I am writing this week while watching closely the humanitarian crisis currently unfolding in northern Iraq.

I recently attended a church service at St Joseph’s in Ansdell where I spoke to a number of parishioners who were deeply concerned about the situation and I promised to write to the Foreign Secretary on their behalf.

In that letter I explained to the Rt Hon Philip Hammond MP that, as a Member of Parliament, I am extremely distressed when I read reports of the abuse of Christians by extremist groups and I told him how those feelings had been reflected by the entire congregation after a powerful homily by Fr Burns.

I also urged the Government to take action to protect fellow Christians and the Yazidis from persecution and even execution.

The current situation where media reports state that women are being held as slaves while adult males who refuse to renounce their religious beliefs are being killed is intolerable and we cannot stand aside and allow these people to be oppressed and murdered on an industrial scale.

It is imperative Britain does all it can to assist and sends immediate humanitarian support to those affected.

Having visited northern Iraq two years ago I had the opportunity to meet a small number of Christians who had recently fled similar oppression in Syria and were struggling while exposed to the extreme heat and harsh environment of the region. However, I was struck by the resilience of the people I met who had faced incredible hardship but were beginning to rebuild their lives.

I recently attended the unveiling of a blue plaque at the Homestead in Lytham’s Henry Street to commemorate the location where local troops set out from as they headed off to serve in the First World War.

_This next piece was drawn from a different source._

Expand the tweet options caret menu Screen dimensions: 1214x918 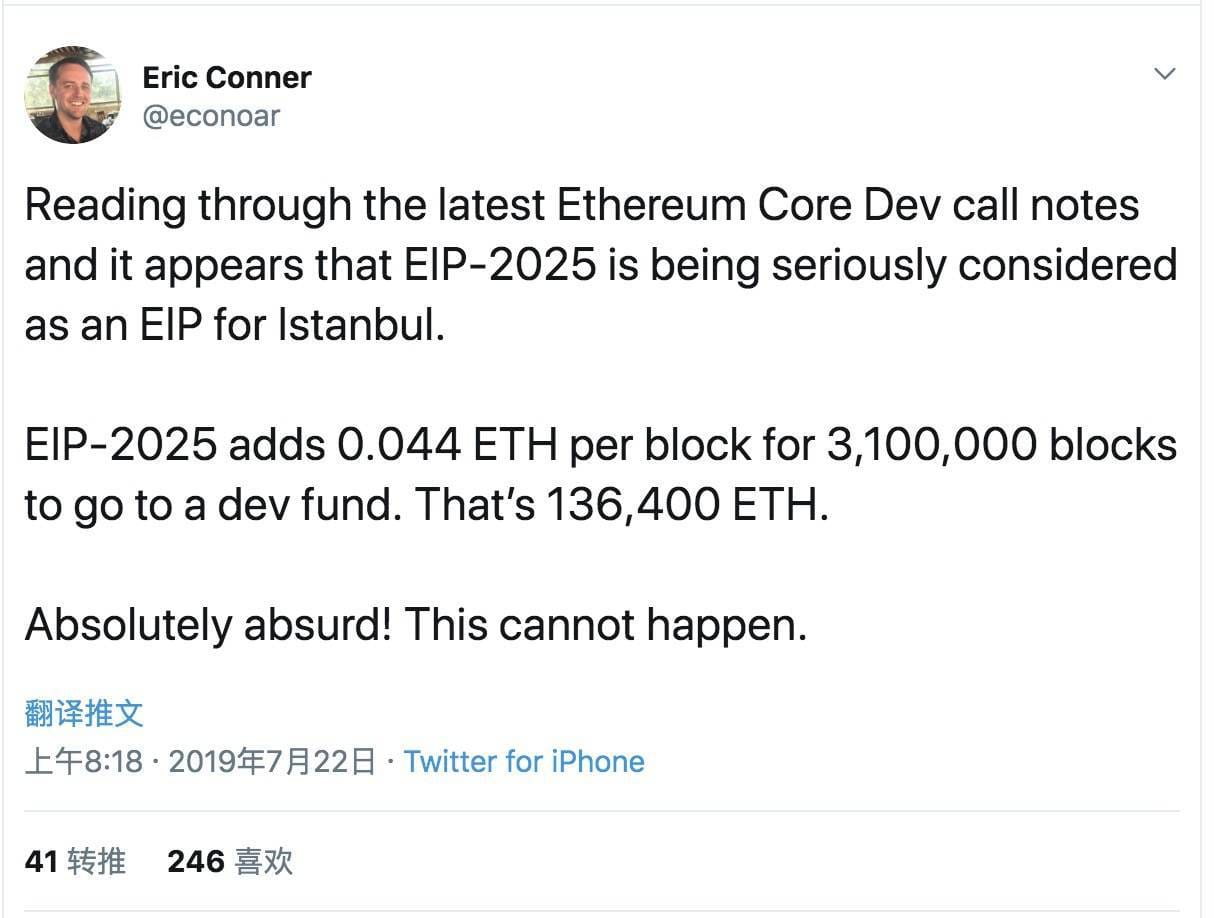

While there I was delighted to meet Andrew Norris from Freckleton who has recently published a fascinating book called Lytham’s Saturday Night Soldiers (the first 60 years), which looks at local people’s involvement in the conflict and centres on the Lytham Territorials.

I am always proud of my association with the Queendeans charity, of which I am patron, so was pleased I was able to join them for a fundraising barge trip on Sunday.

Although the weather was not our friend, nobody complained on the journey up and down the Lancaster Canal and I am sure the charity raised a lot of money to support the many good causes the Queendeans is involved with.